Docker Gordon: The AI Agent That Actually Understands Your Containers

Docker's AI agent understands your container environment, proposes fixes, and takes action. It's like having a DevOps engineer who never sleeps.

May 25, 2026Free with Docker Desktop; Pro features from $15/mo★★★★ 4/5

The Short Version

Gordon is Docker's AI agent built into Docker Desktop. It reads your Dockerfiles, compose files, and running containers, then suggests fixes, generates configurations, and executes commands with your approval. It's the most useful AI DevOps tool we've tested — if you use Docker, you should be using Gordon.

What It Does

Gordon operates at three levels:

  1. Explain. Ask "why is my container crashing?" and Gordon reads your logs, inspects the container state, and explains the issue in plain English. It doesn't just paste stack traces — it tells you what's wrong and why.

  2. Fix. Gordon proposes specific fixes: updated Dockerfiles, new compose configurations, environment variable changes. You review and approve before anything runs.

  3. Act. With your permission, Gordon executes commands: rebuilding images, restarting containers, pulling new base images. Every action requires explicit approval.

What I Liked

  • Context-aware. Gordon reads your entire Docker environment — Dockerfiles, compose files, running containers, volumes, networks.
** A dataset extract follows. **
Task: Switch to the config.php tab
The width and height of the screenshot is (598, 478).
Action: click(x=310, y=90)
It doesn't give generic advice; it gives advice specific to your setup.

  • Safe by default. Every destructive action requires approval. Gordon shows you exactly what it's going to do before it does it. No surprises.
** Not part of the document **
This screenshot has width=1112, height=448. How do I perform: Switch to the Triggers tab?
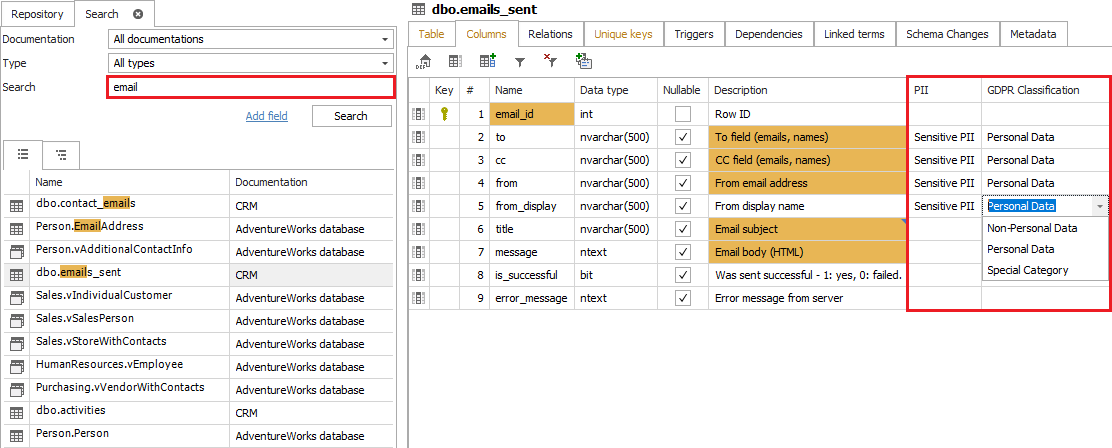click(x=693, y=34)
  • Actually fixes things. I tested it on a container that was OOM-killing. Gordon identified the memory limit, suggested a specific increase based on the application's actual usage pattern, and offered to update the compose file. One approval and it was fixed.

  • Learns your patterns. Over time, Gordon learns from your Dockerfile patterns and compose configurations, making better suggestions for your specific setup.

What I Didn't Like

  • Docker Desktop only. Gordon lives inside Docker Desktop. If you manage containers via CLI on remote servers, you can't use Gordon there. It's a local tool, not a remote one.

  • Security concerns. Some security researchers have flagged that Gordon's broad access to your Docker environment could be a risk if the agent is compromised. Docker says all processing happens locally, but the concern is valid for highly sensitive environments.

  • Sometimes over-explains. When you just want a quick fix, Gordon's detailed explanations can feel slow. A "just fix it" mode would be welcome.

  • Limited to Docker. Doesn't help with Kubernetes, ECS, or other container orchestrators. If you're running K8s in production, Gordon only helps with your local development environment.

Who Should Use It

  • Developers who use Docker Desktop: This should be on by default. It's free and it saves time on every debugging session.
  • DevOps teams: Quick diagnosis of container issues without SSHing into servers or reading logs manually.
  • Docker learners: Gordon explains what's happening in plain English. It's like having a tutor who knows your exact setup.

Who Should Skip It

  • Kubernetes-native teams: Gordon doesn't help with K8s manifests or cluster management.
  • Teams with strict security requirements: The agent's broad access may not pass security review in some organizations.
  • Remote-only workflows: Gordon works locally in Docker Desktop, not on remote servers.

Bottom Line

Gordon is the most practical AI DevOps tool available. It doesn't try to replace your entire workflow — it makes the Docker part of it faster and less frustrating. If you use Docker Desktop, turn Gordon on. You'll wonder how you debugged containers without it.